The Lucas Critique, named after economist Robert Lucas, is a theoretical result that blew up the discipline of macroeconomics in the 1970s, and its implications are directly relevant to much of the work that data scientists are doing today—including work that I am doing on the Algorithms team at Wayfair! Just like jumpsuits and peasant dresses, what is old is new again! So imagine yourself in some fabulous 70s fashion and come on a nerdy journey with me… First, I will articulate the Lucas Critique and explain what it means; then I will apply it to a simple example; next I will explain how it relates to Data Science at Wayfair and apply it to another example drawn from my own work; lastly, I will conclude by arguing that all of this implies that even for us data scientists, data alone are not enough—we need theory in order to do our jobs correctly.
Okay, let’s go!
The Core of the Lucas Critique
Though a great deal of ink has been spilled since the 1970s penning complicated, mathematical treatments of the Lucas Critique, its core claim is elegant in its simplicity:
Policy rules derived from models that only include people’s responses to changes in policy variables, and not to changes in policy rules, will in general fail to be optimal.
Now let us unpack the five key terms in that core claim: model, policy, policy variable, policy rule, and optimal.
- A model is any mathematical representation of how institutions and people make decisions.
- A policy is any action (like setting the interest rate or the price of a sofa) taken by an institution (like a central bank or Wayfair) that affects the decisions (like investing in government bonds or purchasing sofas) of a large number of people.
- A policy variable is any quantity (like an interest rate or a price) that is relevant to these decisions.
- A policy rule is any procedure that determines what policy to take, given the values of the policy variables.
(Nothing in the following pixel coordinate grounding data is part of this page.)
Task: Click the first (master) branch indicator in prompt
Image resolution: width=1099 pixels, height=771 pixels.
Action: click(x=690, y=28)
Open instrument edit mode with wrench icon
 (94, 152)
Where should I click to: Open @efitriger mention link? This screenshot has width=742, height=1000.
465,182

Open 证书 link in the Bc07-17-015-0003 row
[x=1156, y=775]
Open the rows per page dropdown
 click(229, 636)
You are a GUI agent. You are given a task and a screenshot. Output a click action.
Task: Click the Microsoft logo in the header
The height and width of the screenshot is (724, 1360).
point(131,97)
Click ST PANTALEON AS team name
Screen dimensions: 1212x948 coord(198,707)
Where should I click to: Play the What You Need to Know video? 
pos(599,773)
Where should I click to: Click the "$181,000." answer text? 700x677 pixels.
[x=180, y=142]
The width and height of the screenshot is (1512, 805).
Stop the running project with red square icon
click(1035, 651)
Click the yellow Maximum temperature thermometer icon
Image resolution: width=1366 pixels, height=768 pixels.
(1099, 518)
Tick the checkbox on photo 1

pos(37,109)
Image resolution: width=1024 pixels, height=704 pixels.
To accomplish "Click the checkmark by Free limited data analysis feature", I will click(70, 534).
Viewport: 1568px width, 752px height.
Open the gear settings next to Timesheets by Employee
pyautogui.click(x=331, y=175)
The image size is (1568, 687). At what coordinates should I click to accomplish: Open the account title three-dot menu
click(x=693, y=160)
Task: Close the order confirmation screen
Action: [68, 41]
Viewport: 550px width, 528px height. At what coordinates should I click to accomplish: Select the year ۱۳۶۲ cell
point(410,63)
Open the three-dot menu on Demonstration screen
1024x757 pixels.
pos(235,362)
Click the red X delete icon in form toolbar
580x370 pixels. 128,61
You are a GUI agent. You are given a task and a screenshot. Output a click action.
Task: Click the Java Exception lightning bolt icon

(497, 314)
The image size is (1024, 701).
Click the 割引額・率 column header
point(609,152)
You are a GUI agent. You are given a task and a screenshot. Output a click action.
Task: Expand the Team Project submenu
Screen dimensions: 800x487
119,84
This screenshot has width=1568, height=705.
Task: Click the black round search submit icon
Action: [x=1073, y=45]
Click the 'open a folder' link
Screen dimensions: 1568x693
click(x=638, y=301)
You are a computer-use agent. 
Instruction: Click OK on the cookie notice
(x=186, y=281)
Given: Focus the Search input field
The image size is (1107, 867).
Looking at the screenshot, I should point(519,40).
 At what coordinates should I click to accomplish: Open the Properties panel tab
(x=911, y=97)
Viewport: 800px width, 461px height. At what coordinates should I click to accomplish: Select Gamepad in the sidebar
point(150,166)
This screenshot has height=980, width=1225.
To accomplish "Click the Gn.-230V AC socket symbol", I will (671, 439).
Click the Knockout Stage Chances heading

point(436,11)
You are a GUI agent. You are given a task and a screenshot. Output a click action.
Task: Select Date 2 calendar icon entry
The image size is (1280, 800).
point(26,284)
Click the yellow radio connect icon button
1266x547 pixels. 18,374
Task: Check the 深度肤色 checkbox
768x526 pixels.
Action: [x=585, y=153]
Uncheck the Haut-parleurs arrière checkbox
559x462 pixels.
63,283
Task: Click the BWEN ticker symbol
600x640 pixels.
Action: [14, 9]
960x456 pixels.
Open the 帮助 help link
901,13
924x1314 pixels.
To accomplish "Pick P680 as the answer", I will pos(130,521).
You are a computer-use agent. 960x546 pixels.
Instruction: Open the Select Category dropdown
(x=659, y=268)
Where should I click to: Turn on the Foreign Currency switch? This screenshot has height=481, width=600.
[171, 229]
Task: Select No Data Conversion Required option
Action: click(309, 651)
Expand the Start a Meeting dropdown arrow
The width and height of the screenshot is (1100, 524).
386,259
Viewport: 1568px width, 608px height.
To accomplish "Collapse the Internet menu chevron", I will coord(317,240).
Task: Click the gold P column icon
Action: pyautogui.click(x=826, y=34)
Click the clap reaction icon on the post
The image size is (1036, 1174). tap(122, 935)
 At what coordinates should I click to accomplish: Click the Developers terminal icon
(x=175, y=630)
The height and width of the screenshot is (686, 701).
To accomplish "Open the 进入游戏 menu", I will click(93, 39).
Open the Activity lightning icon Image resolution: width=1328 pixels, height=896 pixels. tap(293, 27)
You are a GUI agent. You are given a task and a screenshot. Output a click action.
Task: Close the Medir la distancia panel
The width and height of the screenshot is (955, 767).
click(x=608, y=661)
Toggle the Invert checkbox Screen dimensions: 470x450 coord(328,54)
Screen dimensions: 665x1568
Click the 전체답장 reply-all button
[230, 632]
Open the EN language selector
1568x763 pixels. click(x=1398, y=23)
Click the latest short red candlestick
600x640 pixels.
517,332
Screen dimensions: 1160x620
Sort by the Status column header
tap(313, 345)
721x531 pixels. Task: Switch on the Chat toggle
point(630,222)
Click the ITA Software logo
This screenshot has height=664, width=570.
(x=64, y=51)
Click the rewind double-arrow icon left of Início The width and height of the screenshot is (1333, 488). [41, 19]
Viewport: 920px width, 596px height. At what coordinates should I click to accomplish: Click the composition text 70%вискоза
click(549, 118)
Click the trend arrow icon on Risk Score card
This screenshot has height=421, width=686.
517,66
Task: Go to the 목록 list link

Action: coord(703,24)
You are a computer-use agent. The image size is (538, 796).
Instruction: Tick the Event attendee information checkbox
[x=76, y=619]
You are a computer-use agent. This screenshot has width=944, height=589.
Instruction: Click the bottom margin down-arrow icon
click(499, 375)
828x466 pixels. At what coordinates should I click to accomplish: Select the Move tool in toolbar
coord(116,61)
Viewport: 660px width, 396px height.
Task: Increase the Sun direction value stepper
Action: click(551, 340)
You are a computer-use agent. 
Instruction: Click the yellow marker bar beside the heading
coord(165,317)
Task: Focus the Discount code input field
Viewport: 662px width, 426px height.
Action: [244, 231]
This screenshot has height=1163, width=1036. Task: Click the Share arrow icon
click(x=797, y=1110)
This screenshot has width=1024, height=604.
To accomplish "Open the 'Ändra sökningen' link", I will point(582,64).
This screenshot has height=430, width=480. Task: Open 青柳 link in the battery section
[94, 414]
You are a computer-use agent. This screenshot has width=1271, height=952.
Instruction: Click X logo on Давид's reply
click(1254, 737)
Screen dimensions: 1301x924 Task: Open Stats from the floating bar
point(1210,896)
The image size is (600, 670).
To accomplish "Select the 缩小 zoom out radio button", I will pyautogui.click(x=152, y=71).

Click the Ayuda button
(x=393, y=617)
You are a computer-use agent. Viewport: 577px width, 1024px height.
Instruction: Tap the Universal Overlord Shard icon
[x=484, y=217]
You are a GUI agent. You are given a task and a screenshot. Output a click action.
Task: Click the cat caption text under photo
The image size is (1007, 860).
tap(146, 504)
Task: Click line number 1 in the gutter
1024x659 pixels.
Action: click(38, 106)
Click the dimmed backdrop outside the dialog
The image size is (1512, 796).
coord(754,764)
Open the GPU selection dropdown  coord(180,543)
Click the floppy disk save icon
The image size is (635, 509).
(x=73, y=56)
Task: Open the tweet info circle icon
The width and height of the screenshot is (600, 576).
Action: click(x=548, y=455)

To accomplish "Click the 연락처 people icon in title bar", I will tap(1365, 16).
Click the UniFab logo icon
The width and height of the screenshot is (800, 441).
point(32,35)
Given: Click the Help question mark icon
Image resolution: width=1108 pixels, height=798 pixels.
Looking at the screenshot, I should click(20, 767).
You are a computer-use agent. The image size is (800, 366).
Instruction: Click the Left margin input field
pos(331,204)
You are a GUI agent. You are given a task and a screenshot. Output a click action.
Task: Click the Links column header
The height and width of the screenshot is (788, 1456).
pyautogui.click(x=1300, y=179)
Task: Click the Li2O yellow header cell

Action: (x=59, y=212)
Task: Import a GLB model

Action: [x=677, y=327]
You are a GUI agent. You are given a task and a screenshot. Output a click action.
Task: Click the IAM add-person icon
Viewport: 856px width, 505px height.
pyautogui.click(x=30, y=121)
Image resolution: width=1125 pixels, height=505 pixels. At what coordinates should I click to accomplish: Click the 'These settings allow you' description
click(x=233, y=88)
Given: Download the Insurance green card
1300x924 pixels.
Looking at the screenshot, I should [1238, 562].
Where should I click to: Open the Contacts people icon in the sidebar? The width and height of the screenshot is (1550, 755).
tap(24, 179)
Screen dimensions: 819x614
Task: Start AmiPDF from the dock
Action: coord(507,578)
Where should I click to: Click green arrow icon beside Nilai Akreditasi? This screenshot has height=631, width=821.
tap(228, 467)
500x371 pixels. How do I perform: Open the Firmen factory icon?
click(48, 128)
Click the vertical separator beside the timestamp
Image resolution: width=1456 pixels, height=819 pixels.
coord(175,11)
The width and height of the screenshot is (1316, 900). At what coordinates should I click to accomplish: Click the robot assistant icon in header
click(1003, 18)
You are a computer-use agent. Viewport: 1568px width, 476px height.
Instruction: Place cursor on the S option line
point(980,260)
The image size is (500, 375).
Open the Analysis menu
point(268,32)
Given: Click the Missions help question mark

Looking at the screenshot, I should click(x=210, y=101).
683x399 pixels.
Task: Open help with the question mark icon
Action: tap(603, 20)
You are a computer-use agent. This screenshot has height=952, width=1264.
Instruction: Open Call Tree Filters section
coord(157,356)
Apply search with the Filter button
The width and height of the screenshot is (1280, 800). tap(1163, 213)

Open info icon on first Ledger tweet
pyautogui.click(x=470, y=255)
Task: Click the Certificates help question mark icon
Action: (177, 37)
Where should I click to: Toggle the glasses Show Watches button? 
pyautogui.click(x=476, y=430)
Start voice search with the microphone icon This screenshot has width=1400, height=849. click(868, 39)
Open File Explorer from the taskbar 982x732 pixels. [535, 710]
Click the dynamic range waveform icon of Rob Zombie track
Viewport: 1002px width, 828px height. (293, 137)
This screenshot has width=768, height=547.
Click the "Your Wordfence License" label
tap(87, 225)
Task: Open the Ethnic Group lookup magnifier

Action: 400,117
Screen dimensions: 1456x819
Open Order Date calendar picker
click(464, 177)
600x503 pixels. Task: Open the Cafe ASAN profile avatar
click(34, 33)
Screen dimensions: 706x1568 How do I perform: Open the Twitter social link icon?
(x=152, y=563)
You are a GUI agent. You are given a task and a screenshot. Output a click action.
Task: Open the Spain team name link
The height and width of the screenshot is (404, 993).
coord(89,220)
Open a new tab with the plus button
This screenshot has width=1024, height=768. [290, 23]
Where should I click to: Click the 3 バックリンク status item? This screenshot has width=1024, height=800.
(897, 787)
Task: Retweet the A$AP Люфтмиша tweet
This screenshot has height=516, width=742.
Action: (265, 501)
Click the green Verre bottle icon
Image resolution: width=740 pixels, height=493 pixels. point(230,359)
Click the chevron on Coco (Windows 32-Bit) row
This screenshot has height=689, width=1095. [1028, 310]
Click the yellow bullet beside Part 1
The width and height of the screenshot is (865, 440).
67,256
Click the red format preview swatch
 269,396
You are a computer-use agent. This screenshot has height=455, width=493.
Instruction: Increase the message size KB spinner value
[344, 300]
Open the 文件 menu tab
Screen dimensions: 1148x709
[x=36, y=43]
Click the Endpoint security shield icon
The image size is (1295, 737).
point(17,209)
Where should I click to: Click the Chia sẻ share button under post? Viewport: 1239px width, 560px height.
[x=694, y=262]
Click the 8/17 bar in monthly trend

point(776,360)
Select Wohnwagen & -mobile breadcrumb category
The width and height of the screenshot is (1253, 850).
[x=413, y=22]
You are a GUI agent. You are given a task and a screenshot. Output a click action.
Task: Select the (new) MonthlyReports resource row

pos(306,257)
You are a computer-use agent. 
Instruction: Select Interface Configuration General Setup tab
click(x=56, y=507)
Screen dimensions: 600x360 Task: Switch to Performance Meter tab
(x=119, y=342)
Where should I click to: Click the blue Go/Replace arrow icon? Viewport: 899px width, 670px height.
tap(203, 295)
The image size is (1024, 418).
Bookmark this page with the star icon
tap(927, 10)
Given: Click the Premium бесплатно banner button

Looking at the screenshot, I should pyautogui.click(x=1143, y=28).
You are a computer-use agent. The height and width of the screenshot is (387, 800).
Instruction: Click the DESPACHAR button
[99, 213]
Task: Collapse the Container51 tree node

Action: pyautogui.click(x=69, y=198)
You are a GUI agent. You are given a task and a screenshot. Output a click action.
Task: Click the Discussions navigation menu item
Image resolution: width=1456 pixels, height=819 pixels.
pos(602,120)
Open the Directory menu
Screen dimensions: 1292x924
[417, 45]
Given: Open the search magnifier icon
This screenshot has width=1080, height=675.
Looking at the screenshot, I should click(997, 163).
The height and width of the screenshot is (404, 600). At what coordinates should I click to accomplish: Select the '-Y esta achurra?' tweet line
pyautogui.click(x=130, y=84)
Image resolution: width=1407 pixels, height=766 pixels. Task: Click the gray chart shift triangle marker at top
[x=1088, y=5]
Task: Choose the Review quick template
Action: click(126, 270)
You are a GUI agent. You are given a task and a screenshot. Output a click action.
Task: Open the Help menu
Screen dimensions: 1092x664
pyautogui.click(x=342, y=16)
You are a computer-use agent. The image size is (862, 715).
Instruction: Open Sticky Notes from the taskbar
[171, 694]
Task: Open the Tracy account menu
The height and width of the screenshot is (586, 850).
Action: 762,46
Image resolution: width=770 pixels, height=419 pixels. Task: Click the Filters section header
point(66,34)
- A policy rule is optimal if it generates the largest possible value for whatever quantity the institution cares about (like GDP or profits).
Now that we understand the core of the Lucas Critique, let us apply it to a simple (if somewhat fantastical) example.
Applying the Lucas Critique: A Case Study
Suppose that the City of Boston is very concerned about parking violations in the Back Bay neighborhood (where the Wayfair headquarters are located). Because of this, the City of Boston implements a new, draconian parking policy rule: every day, with a chance of one in thirty, it will select one car that is parked illegally in Back Bay and dump it in the Charles River. Under this new policy, an average of one unlucky car per month will end up at the bottom of the river (though because of the probabilistic structure of the policy, some months will see no cars meet this watery fate, and others will see more than one). Suppose that, after a short amount of time, this decidedly extreme policy rule is sufficient to deter anyone from parking illegally anywhere in Back Bay.
This change in policy rule and resultant change in behavior are illustrated in the following plots. The first one shows daily expenditures on finding cars to dump in the Charles, both before and after the implementation of the new parking policy. The second one shows how, after this new policy is implemented, people learn about their increased chance of having their car destroyed by observing this happen to their unlucky fellow citizens. The third one shows how people respond to this increased perceived probability of vehicular destruction by engaging in fewer (and eventually zero) parking violations.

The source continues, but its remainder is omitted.